Title: Structure identification and sparse learning for image-on-scalar regression with application to imaging genetics studies
Authors: Xinyi Li - University of North Carolina at Chapel Hill (United States) [presenting]
Lily Wang - Iowa State University (United States)
Huixia Judy Wang - George Washington University (United States)
Abstract: High-dimensional image-on-scalar regression is considered, where the spatial heterogeneity of covariate effects on imaging responses is investigated via a flexible partially linear spatially varying coefficient model. To tackle the challenges of spatial smoothing over the imaging responses complex domain consisting of regions of interest, we approximate the spatially varying coefficient functions via bivariate spline functions over triangulation. We first study estimation when the active constant coefficients and varying coefficient functions are known in advance.
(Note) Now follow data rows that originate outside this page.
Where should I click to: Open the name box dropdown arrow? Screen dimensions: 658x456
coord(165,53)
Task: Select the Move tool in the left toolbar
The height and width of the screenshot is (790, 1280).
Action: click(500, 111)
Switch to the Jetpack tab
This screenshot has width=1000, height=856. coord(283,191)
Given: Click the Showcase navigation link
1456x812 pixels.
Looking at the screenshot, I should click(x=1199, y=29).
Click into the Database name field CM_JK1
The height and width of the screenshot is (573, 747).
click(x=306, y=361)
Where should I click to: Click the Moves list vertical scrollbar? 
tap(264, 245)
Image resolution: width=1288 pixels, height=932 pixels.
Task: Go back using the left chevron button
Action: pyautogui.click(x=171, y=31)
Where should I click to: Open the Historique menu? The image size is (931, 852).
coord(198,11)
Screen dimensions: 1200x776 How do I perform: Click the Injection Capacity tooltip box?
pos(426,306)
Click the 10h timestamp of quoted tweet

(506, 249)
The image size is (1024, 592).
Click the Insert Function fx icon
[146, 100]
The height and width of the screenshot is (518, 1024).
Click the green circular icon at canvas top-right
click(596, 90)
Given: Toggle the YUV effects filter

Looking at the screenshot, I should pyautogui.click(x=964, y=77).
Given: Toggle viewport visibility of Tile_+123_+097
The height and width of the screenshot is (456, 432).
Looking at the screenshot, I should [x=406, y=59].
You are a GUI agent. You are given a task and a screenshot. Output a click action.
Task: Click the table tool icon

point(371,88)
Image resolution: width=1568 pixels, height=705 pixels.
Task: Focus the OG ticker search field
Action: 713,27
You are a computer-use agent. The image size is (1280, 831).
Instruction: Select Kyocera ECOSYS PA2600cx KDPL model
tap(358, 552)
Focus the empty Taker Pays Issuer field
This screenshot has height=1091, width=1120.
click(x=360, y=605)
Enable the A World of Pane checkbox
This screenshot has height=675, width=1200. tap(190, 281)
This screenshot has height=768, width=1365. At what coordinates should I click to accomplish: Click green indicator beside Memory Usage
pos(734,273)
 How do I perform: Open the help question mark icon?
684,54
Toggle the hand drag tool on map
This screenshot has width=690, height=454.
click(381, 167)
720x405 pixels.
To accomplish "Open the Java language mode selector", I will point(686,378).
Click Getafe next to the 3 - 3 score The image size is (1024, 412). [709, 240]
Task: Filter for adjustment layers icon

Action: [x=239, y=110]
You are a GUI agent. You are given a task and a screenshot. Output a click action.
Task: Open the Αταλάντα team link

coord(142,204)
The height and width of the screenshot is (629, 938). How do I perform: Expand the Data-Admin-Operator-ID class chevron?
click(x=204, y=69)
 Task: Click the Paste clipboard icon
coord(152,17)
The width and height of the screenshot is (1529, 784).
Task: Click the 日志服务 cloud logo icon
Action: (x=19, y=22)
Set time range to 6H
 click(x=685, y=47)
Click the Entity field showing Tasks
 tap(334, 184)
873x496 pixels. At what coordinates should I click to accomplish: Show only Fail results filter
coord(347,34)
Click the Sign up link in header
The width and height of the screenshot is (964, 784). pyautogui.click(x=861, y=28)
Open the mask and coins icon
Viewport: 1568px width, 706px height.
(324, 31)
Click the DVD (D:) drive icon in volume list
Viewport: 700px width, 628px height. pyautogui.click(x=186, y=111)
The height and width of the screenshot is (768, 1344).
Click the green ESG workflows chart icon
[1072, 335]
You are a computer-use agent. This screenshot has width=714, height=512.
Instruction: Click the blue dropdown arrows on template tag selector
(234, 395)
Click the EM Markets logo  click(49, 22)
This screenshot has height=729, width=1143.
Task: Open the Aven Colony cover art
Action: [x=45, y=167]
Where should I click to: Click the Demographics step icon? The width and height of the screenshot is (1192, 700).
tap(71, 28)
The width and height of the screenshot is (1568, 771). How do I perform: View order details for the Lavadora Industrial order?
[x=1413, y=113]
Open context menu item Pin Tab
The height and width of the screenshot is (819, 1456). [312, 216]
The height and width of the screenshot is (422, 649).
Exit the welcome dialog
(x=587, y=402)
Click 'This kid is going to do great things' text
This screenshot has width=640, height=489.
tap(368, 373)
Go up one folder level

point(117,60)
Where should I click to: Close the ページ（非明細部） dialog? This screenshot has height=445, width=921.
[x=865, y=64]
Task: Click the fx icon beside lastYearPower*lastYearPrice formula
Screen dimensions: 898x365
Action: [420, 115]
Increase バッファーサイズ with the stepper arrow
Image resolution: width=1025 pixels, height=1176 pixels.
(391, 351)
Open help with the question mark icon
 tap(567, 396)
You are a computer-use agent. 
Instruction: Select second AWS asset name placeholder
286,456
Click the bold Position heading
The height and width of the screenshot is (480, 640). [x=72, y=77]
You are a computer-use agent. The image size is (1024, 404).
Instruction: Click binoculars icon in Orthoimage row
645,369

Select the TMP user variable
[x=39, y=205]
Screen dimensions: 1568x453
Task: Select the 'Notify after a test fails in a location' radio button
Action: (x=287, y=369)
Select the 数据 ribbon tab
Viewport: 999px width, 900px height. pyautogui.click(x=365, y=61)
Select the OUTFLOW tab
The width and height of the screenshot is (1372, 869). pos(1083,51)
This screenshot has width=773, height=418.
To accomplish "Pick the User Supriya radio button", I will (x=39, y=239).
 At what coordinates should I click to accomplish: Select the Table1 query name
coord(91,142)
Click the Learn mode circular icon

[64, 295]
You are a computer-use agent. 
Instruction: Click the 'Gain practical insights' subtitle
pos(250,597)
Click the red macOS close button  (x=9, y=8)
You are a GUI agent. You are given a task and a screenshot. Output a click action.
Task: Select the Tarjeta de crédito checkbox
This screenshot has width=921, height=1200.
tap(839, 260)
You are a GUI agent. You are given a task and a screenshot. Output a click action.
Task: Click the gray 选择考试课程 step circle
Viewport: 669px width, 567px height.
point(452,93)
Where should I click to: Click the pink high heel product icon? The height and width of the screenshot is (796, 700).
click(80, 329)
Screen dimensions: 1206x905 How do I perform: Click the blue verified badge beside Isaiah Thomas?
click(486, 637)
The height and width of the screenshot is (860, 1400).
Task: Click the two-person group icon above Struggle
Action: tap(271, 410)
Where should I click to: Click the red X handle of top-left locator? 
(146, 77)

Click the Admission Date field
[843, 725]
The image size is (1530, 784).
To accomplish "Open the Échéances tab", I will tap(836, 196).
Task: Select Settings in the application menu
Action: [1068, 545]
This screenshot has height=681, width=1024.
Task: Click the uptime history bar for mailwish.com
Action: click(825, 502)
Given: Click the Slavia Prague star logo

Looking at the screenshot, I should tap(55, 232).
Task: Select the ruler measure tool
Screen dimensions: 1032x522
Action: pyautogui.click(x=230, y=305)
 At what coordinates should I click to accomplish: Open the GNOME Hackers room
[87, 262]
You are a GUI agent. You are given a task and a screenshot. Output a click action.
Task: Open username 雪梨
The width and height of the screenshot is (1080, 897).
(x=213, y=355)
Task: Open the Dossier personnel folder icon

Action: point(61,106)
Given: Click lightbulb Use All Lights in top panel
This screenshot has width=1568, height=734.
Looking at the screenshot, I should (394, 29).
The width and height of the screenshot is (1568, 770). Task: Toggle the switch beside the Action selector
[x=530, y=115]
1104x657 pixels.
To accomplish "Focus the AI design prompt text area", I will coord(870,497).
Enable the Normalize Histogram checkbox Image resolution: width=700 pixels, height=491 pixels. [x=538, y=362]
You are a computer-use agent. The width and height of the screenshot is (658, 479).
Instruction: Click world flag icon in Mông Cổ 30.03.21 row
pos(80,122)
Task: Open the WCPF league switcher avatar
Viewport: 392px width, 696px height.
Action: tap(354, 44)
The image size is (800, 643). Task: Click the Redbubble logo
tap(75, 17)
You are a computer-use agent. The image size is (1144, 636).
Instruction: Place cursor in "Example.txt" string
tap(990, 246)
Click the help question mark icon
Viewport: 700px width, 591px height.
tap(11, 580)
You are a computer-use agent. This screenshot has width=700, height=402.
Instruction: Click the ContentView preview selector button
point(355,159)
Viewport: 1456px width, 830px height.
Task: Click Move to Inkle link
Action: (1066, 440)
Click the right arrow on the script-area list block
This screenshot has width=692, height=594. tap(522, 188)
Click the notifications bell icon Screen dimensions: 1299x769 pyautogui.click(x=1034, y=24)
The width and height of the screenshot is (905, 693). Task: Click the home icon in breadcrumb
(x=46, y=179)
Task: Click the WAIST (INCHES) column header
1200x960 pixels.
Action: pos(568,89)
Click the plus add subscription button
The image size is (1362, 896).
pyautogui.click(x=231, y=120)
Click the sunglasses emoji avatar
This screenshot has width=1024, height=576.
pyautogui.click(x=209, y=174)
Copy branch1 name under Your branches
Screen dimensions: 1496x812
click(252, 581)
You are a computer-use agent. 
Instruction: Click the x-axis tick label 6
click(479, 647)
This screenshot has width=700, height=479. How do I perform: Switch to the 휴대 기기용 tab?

We then further develop a unified approach for simultaneous sparse learning and model structure identification in the presence of ultra-high-dimensional covariates. Our method can identify zero, nonzero constant and spatially varying components correctly and efficiently. The estimators of constant coefficients and varying coefficient functions are consistent and asymptotically normal for constant coefficient estimators. The method is evaluated by Monte Carlo simulation studies and applied to a dataset provided by the Alzheimers Disease Neuroimaging Initiative.